How to complete this task:
Translate this sentence from the text on workplace amenities into Spanish: "But holistic, preventative measures are being taken as well."

Selected excerpt:

From filling to fulfilling.
I remember walking the halls of a tech campus with the person who oversaw food operations, and he noted his frustration with people drooling over the multitude of free snacks. As we walked, we noticed a colleague stuffing his pockets full of the many bite-size foods offered. At the time, this type of experience was completely new in the workplace and therefore somewhat forgivable, but excess snacking was later linked to greediness and weight gain across the industry. Now, many companies like data analytics firm Appeagle still offer snacks but have transitioned to offer healthier options. The smartest companies have shifted strategy completely, with some offering rooftop vineyards and personalized gardens that encourage people to grow, harvest, eat, and share their own food.
With obesity and other weight-related diseases on the rise, many companies are taking employee health into their own hands. Nearly 30 percent of companies with 5,000 or more employees now have on-site medical clinics, including on Microsoft’s main campus, and this trend is expected to continue. But holistic, preventative measures are being taken as well. Companies are introducing “winter gardens,” as research has shown simply looking at green or open space can improve overall mental health, including a reduction of stress levels and an increase in cognitive performance. Mindfulness, the hot topic of the day, is taken quite seriously by the suitably named Headspace because of its long-term, age-independent benefits.
History -- again.
During the industrial revolution, workplaces commonly featured high ceilings, daylight and fresh air, small consolations during the incredibly long workdays that eventually inspired revolts in the late 1880s. In the 1950s, drop ceilings, artificial daylight, and conditioned air were seen as new amenities -- and ironically, these amenities began to extend the workday again. Half a century later we’ve realized that better daylight, fresh air and shorter workdays are still true amenities. And they’ll remain as such until all have access to such simple staples of good health. Even moving back into urban locales, where diversity of scale and people has always been prevalent, now is considered an amenity -- as is the shortened commute that usually comes with the location. This isn’t just more convenient and environmentally-friendly, it’s healthier too, as longer commutes are linked to health problems.

Stored data entries
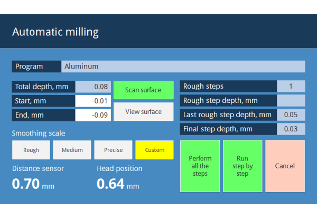Image resolution: width=317 pixels, height=219 pixels.
Task: Edit the Final step depth value
Action: [x=291, y=129]
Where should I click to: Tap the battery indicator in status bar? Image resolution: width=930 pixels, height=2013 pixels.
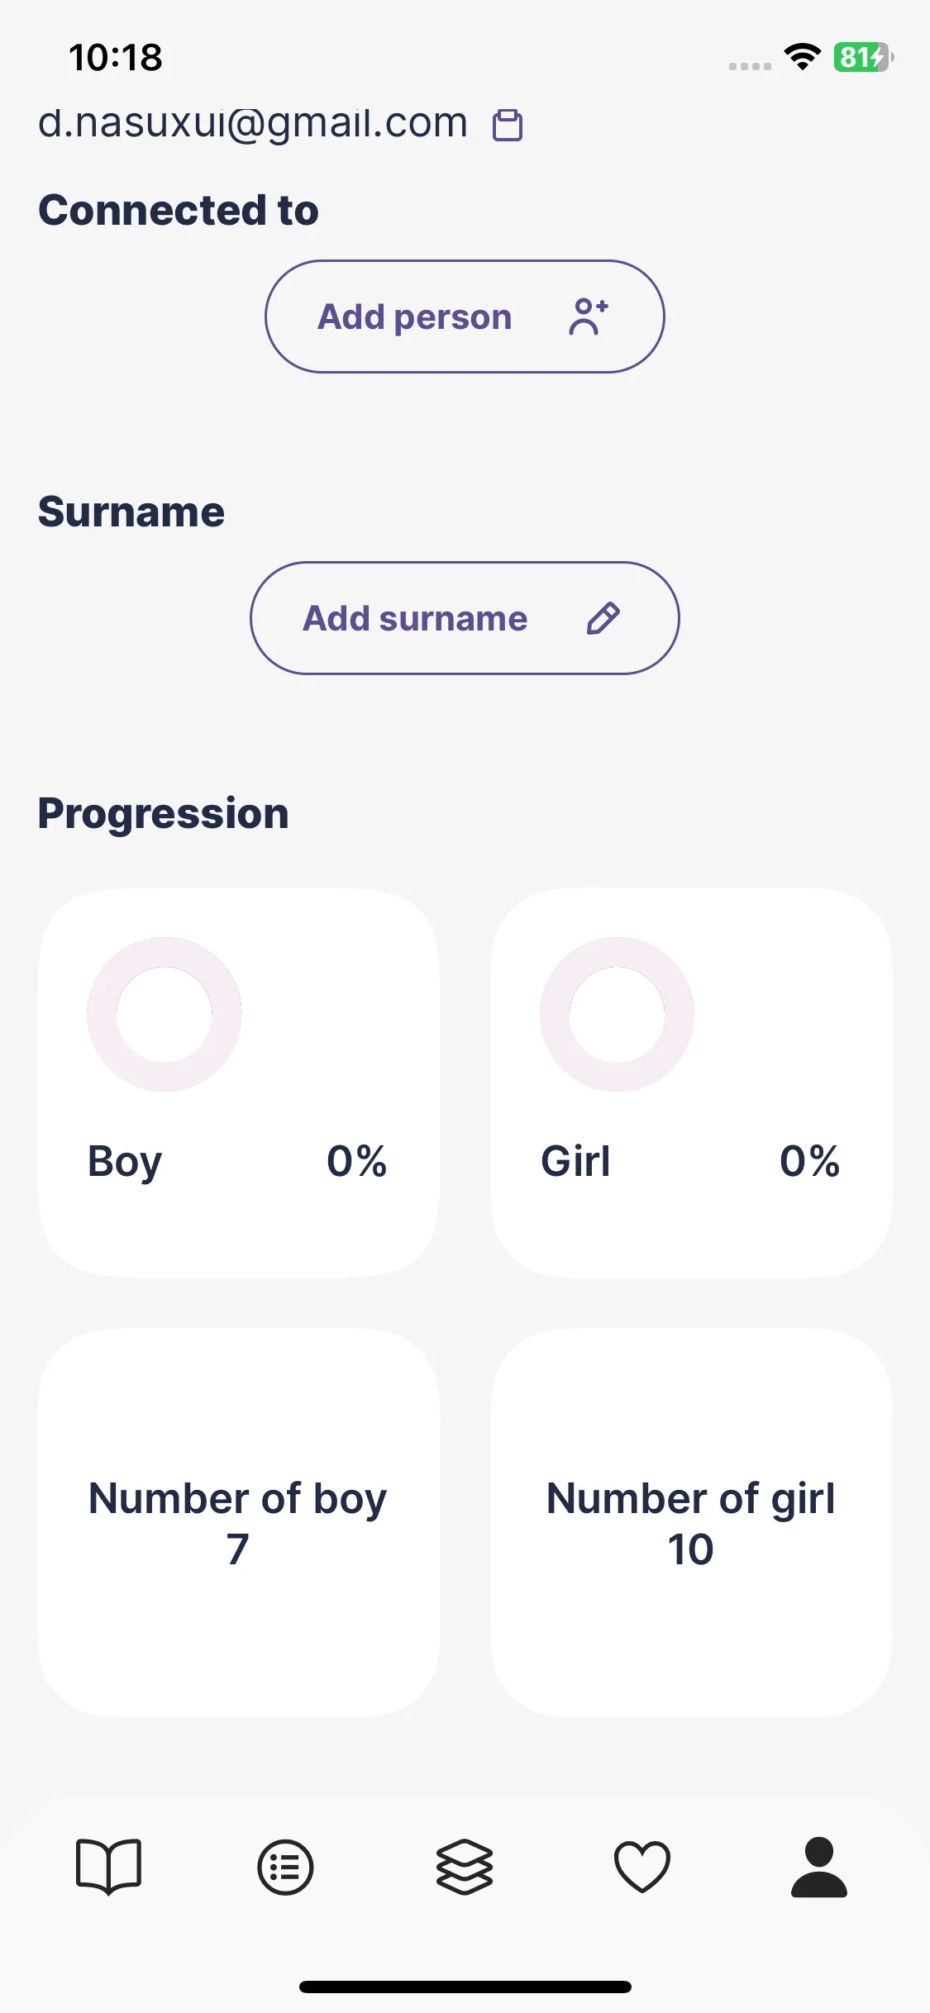(864, 57)
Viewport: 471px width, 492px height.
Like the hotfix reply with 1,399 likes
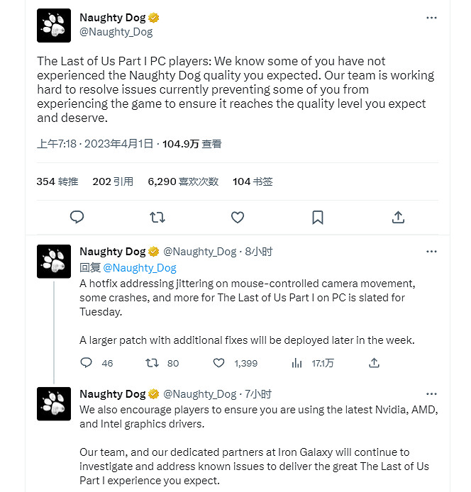[219, 363]
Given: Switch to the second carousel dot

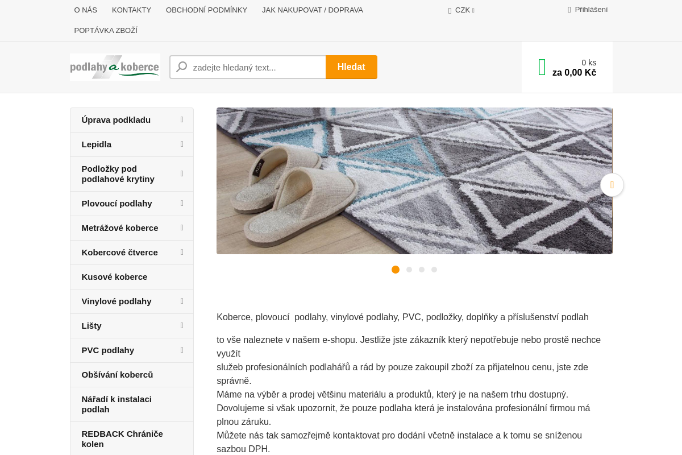Looking at the screenshot, I should click(409, 270).
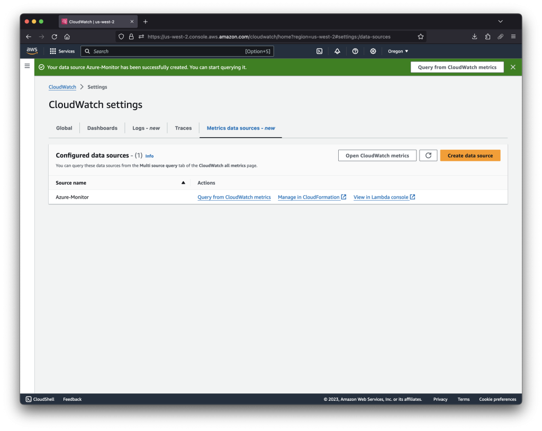Screen dimensions: 542x431
Task: Click the Feedback link in the footer
Action: click(72, 399)
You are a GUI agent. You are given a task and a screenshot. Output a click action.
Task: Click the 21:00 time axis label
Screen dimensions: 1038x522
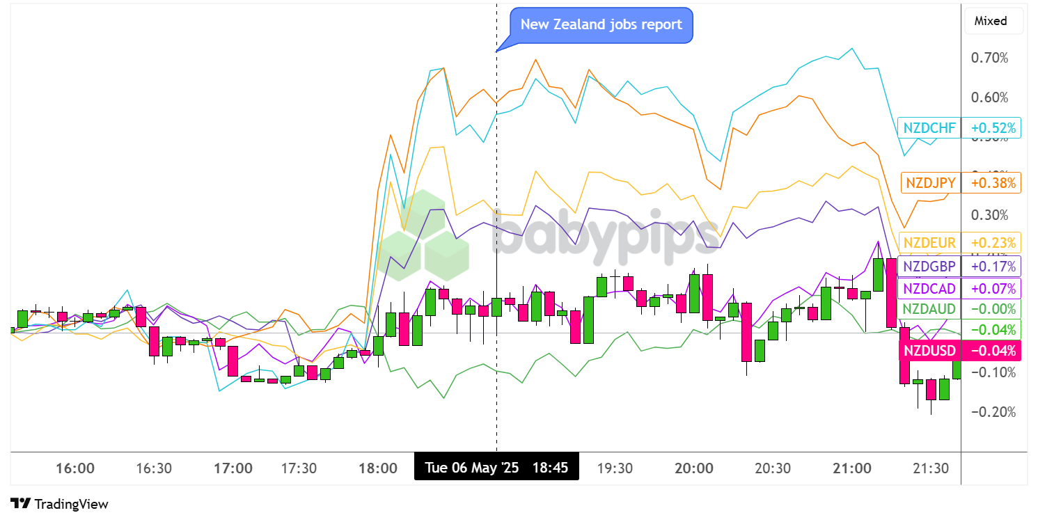click(851, 468)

Exercise solution:
Pero también se están tomando medidas holísticas y preventivas.